▸ Problem to work on: Set down all the lines below, each one exactly as shown.

▸ Material provided:
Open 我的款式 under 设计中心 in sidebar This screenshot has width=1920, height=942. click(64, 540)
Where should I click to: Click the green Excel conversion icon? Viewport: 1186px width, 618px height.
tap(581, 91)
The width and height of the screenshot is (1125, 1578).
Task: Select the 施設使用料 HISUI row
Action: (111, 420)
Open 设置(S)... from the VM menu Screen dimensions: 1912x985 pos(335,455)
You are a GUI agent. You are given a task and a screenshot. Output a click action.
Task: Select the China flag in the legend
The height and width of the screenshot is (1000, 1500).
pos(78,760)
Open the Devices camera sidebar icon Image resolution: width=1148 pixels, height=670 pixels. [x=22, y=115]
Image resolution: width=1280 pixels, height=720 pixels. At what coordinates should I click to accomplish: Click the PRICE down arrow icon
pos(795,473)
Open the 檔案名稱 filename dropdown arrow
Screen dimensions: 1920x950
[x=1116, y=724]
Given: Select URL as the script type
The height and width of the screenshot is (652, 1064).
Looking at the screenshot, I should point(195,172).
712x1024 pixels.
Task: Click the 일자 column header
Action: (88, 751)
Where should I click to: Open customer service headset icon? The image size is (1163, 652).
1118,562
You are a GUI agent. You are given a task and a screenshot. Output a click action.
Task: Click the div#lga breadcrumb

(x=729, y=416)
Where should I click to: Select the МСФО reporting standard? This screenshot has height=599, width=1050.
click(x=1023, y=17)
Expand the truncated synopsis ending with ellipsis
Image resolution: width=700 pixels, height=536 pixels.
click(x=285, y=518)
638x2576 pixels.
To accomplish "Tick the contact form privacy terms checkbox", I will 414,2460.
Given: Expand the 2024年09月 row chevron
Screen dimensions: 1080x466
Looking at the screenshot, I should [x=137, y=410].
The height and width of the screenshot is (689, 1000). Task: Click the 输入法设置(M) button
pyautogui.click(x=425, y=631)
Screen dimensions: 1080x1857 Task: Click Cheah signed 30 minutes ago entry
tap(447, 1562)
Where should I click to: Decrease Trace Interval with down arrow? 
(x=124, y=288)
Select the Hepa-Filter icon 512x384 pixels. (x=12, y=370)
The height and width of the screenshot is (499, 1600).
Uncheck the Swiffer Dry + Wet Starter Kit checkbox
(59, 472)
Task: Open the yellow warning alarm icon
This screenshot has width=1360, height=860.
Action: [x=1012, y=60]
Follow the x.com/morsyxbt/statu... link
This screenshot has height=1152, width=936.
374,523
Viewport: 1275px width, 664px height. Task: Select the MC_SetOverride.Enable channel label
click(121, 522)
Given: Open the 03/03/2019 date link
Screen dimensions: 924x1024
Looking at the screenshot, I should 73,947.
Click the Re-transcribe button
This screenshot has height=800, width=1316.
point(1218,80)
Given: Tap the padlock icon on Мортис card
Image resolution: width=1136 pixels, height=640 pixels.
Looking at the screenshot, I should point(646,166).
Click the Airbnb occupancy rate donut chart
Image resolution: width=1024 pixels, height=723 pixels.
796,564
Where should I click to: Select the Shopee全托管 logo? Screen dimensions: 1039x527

▸ Task response:
Open 我的款式 under 设计中心 in sidebar This screenshot has width=1920, height=942. click(64, 540)
Where should I click to: Click the green Excel conversion icon? Viewport: 1186px width, 618px height.
tap(581, 91)
The width and height of the screenshot is (1125, 1578).
Task: Select the 施設使用料 HISUI row
Action: (111, 420)
Open 设置(S)... from the VM menu Screen dimensions: 1912x985 pos(335,455)
You are a GUI agent. You are given a task and a screenshot. Output a click action.
Task: Select the China flag in the legend
The height and width of the screenshot is (1000, 1500).
pos(78,760)
Open the Devices camera sidebar icon Image resolution: width=1148 pixels, height=670 pixels. [x=22, y=115]
Image resolution: width=1280 pixels, height=720 pixels. At what coordinates should I click to accomplish: Click the PRICE down arrow icon
pos(795,473)
Open the 檔案名稱 filename dropdown arrow
Screen dimensions: 1920x950
[x=1116, y=724]
Given: Select URL as the script type
The height and width of the screenshot is (652, 1064).
Looking at the screenshot, I should point(195,172).
712x1024 pixels.
Task: Click the 일자 column header
Action: (88, 751)
Where should I click to: Open customer service headset icon? The image size is (1163, 652).
1118,562
You are a GUI agent. You are given a task and a screenshot. Output a click action.
Task: Click the div#lga breadcrumb

(x=729, y=416)
Where should I click to: Select the МСФО reporting standard? This screenshot has height=599, width=1050.
click(x=1023, y=17)
Expand the truncated synopsis ending with ellipsis
Image resolution: width=700 pixels, height=536 pixels.
click(x=285, y=518)
638x2576 pixels.
To accomplish "Tick the contact form privacy terms checkbox", I will 414,2460.
Given: Expand the 2024年09月 row chevron
Screen dimensions: 1080x466
Looking at the screenshot, I should [x=137, y=410].
The height and width of the screenshot is (689, 1000). Task: Click the 输入法设置(M) button
pyautogui.click(x=425, y=631)
Screen dimensions: 1080x1857 Task: Click Cheah signed 30 minutes ago entry
tap(447, 1562)
Where should I click to: Decrease Trace Interval with down arrow? 
(x=124, y=288)
Select the Hepa-Filter icon 512x384 pixels. (x=12, y=370)
The height and width of the screenshot is (499, 1600).
Uncheck the Swiffer Dry + Wet Starter Kit checkbox
(59, 472)
Task: Open the yellow warning alarm icon
This screenshot has width=1360, height=860.
Action: [x=1012, y=60]
Follow the x.com/morsyxbt/statu... link
This screenshot has height=1152, width=936.
374,523
Viewport: 1275px width, 664px height. Task: Select the MC_SetOverride.Enable channel label
click(121, 522)
Given: Open the 03/03/2019 date link
Screen dimensions: 924x1024
Looking at the screenshot, I should 73,947.
Click the Re-transcribe button
This screenshot has height=800, width=1316.
point(1218,80)
Given: Tap the padlock icon on Мортис card
Image resolution: width=1136 pixels, height=640 pixels.
Looking at the screenshot, I should point(646,166).
Click the Airbnb occupancy rate donut chart
Image resolution: width=1024 pixels, height=723 pixels.
796,564
Where should I click to: Select the Shopee全托管 logo? Screen dimensions: 1039x527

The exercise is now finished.